Data for this task section start
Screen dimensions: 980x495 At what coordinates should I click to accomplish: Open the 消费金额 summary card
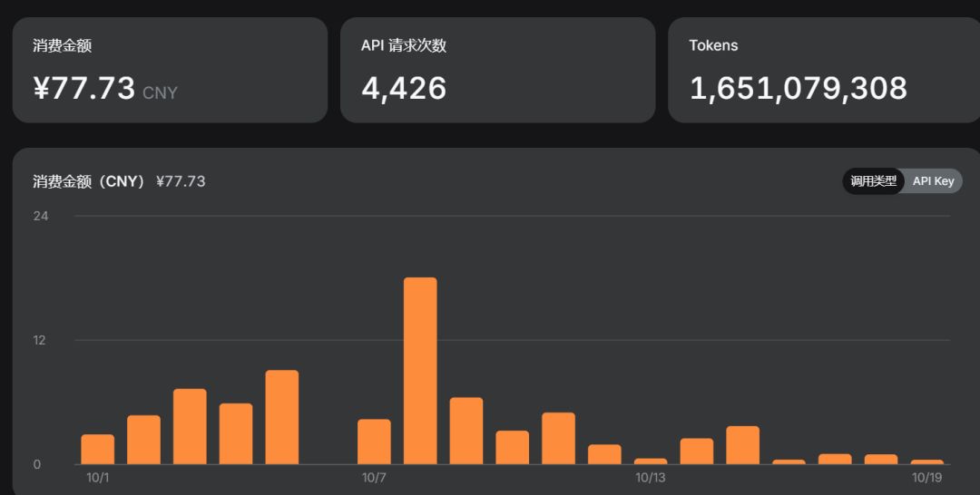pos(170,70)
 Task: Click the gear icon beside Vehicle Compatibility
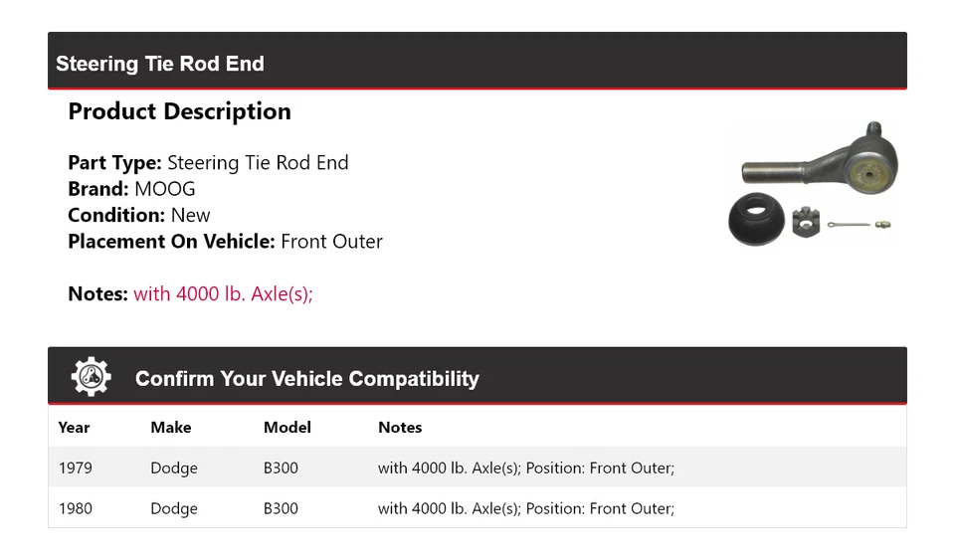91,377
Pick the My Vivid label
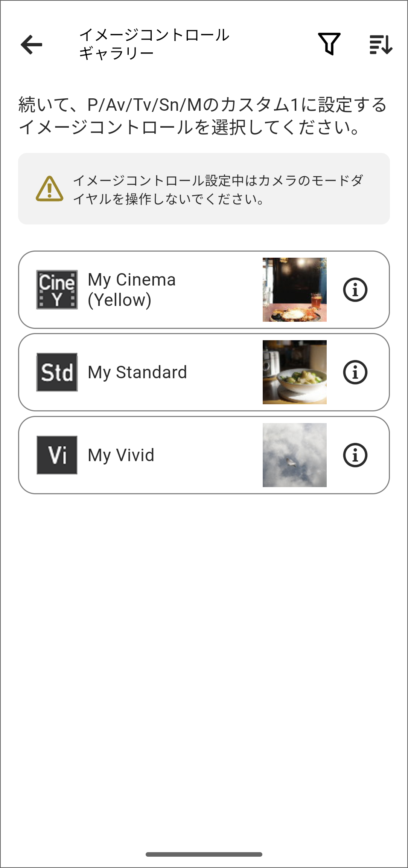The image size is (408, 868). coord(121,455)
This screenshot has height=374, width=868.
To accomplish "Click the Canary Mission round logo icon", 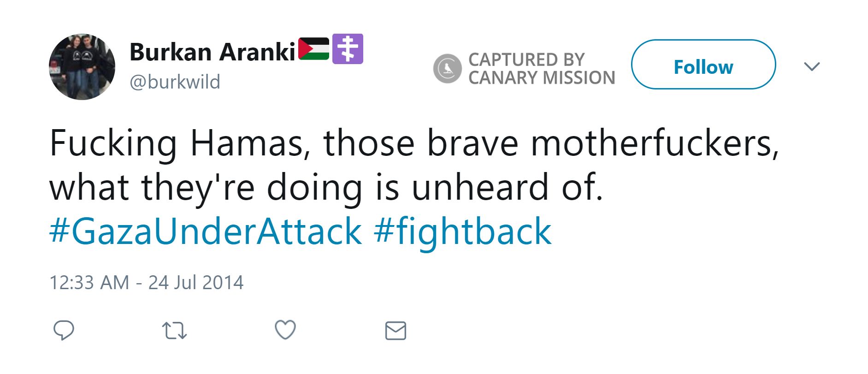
Data for this task section end
Data for this task section start
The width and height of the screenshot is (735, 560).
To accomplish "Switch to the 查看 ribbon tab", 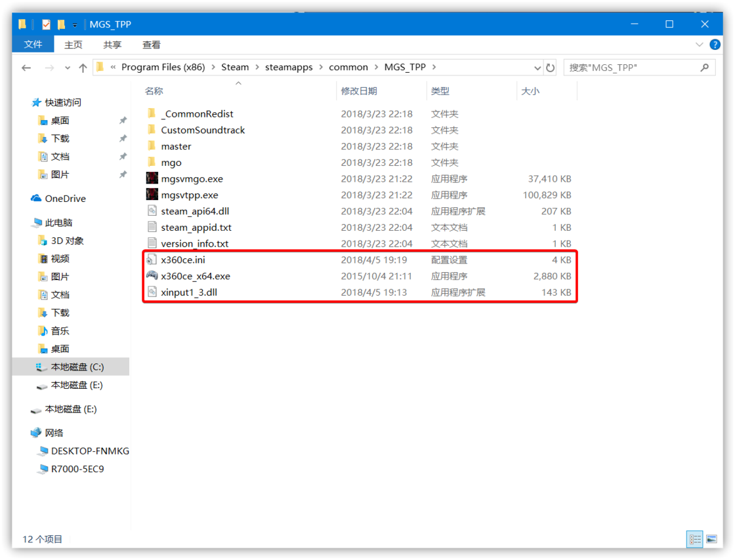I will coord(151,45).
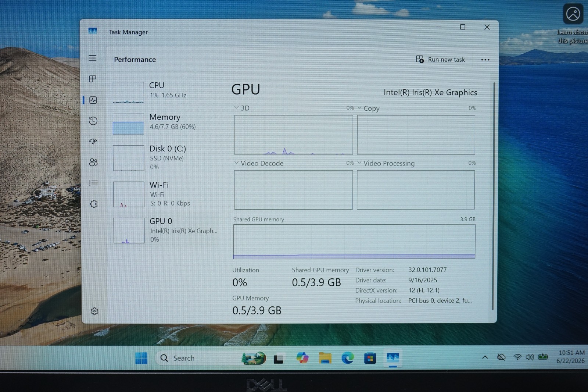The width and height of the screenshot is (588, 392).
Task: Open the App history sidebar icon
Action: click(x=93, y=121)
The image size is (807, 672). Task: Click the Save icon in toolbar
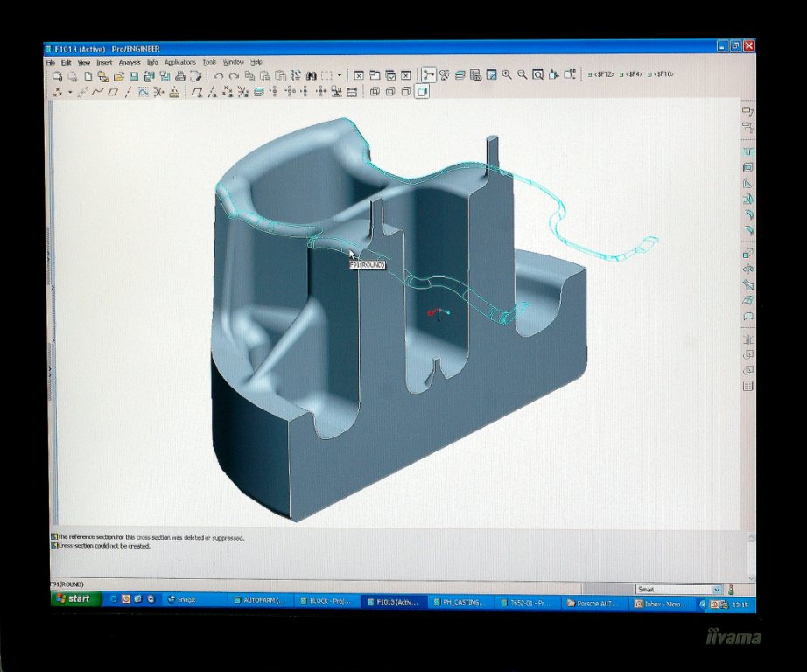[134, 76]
Data for this task section end
### What you are asked to do
In the records above, find the line containing "Screen dimensions: 980x495" and the line containing "the Canary Mission", then give both of them again word for word along with every line between. Omit any pictures.

### Task answer
Screen dimensions: 980x495 At what coordinates should I click to accomplish: Open the 消费金额 summary card
pos(170,70)
 Task: Click the gear icon beside Vehicle Compatibility
91,377
Pick the My Vivid label
The image size is (408, 868). coord(121,455)
This screenshot has height=374, width=868.
To accomplish "Click the Canary Mission round logo icon", 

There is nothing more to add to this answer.